Part 1 of 5. Adapted from “For Love of Country? Britain, France, and the Imperial Multiethnic Army, 1815-1919.”

The British and French Empires at their greatest territorial extents (British in red, French in blue).

AT THE HEIGHT OF EMPIRE, nearly thirty percent of the peoples of the world and more than a third of its surface area were controlled by only two nations. The United Kingdom of Great Britain and Northern Ireland ruled a quarter of the earth’s population and a quarter of its landmass. As the saying went, “the sun never sets on the British Empire,” and indeed, for nearly two hundred years it never did.

By far the most expansive and successful empire in history, Britain consolidated and expanded its holdings through wars of conquest and a military might unmatched by any other power on the planet. Britain was not the only globe-spanning empire, though. France controlled much of Africa (to an even greater extent than Britain), as well as holdings in Indochina, the Middle East, and the Caribbean.

French and British Empires alike were kept in power by the violent repression of rebellions, mutinies, and ‘uprisings’. In large part, however, the armies participating in the repression were not composed of all-white formations. The sheer size and scope of the global empires required the imperial powers to recruit heavily from among local populations, and the manpower demands of the two world wars necessitated their deployment to the Western Front.

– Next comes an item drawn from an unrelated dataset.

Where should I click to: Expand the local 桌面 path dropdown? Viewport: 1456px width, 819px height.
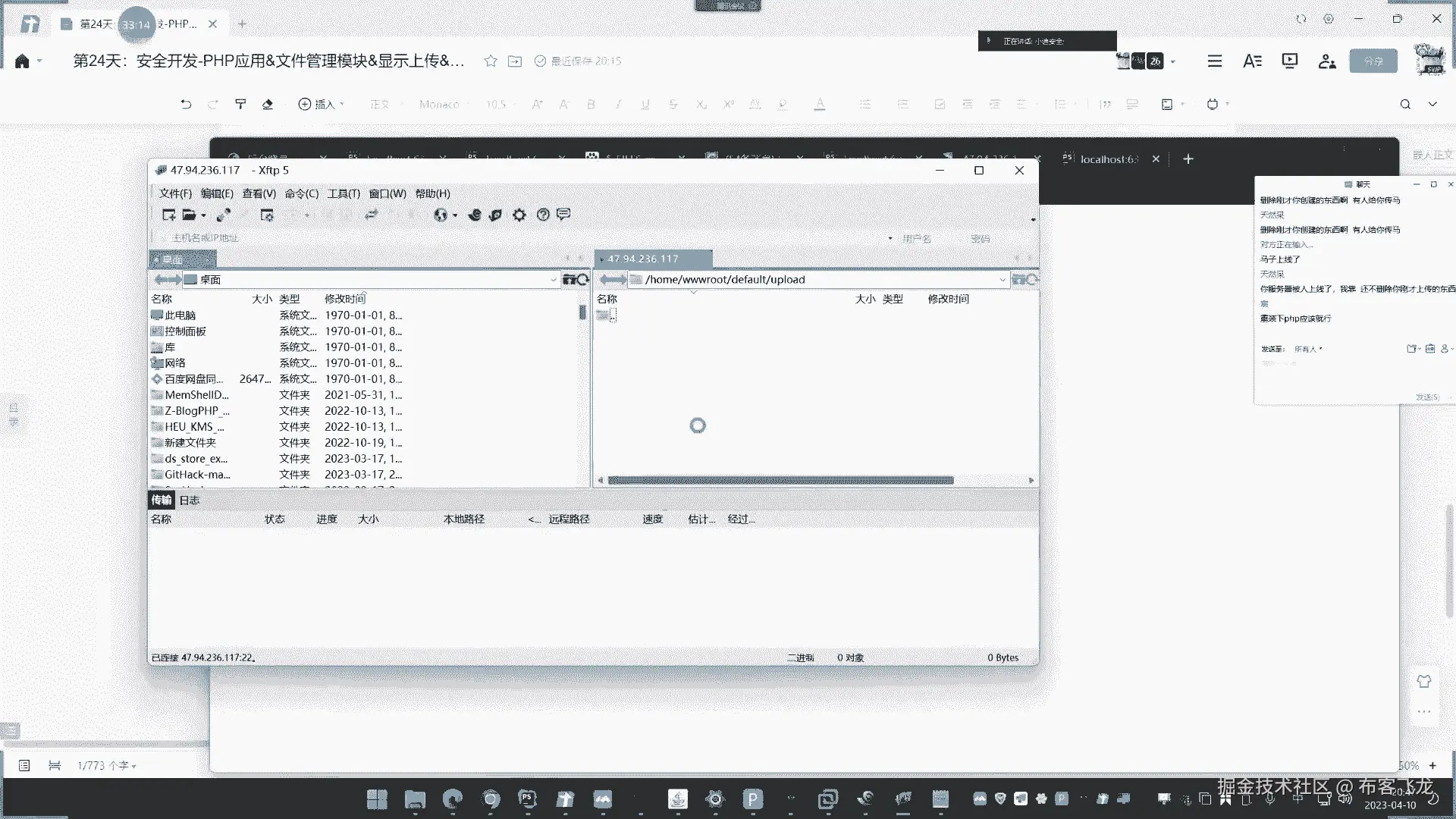coord(553,280)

In many cases, the colonial troops performed even better than their European counterparts. The French Tirailleurs Sénégalaise in particular enjoyed a widespread reputation after the war as both peaceful and respected occupation forces, and as daring and highly successful soldiers. Many other French colonial troops garnered equal praise. The British ANZAC and colonial troops also earned warm words for their bravery (Erwin Rommel was quoted as saying, “If I had to take Hell, I would use the Australians to take it and the New Zealanders to hold it”).

It is no exaggeration to state that both French and British Empires alike were founded on the backs of the native populations. But this went beyond local labor forces and resource extraction.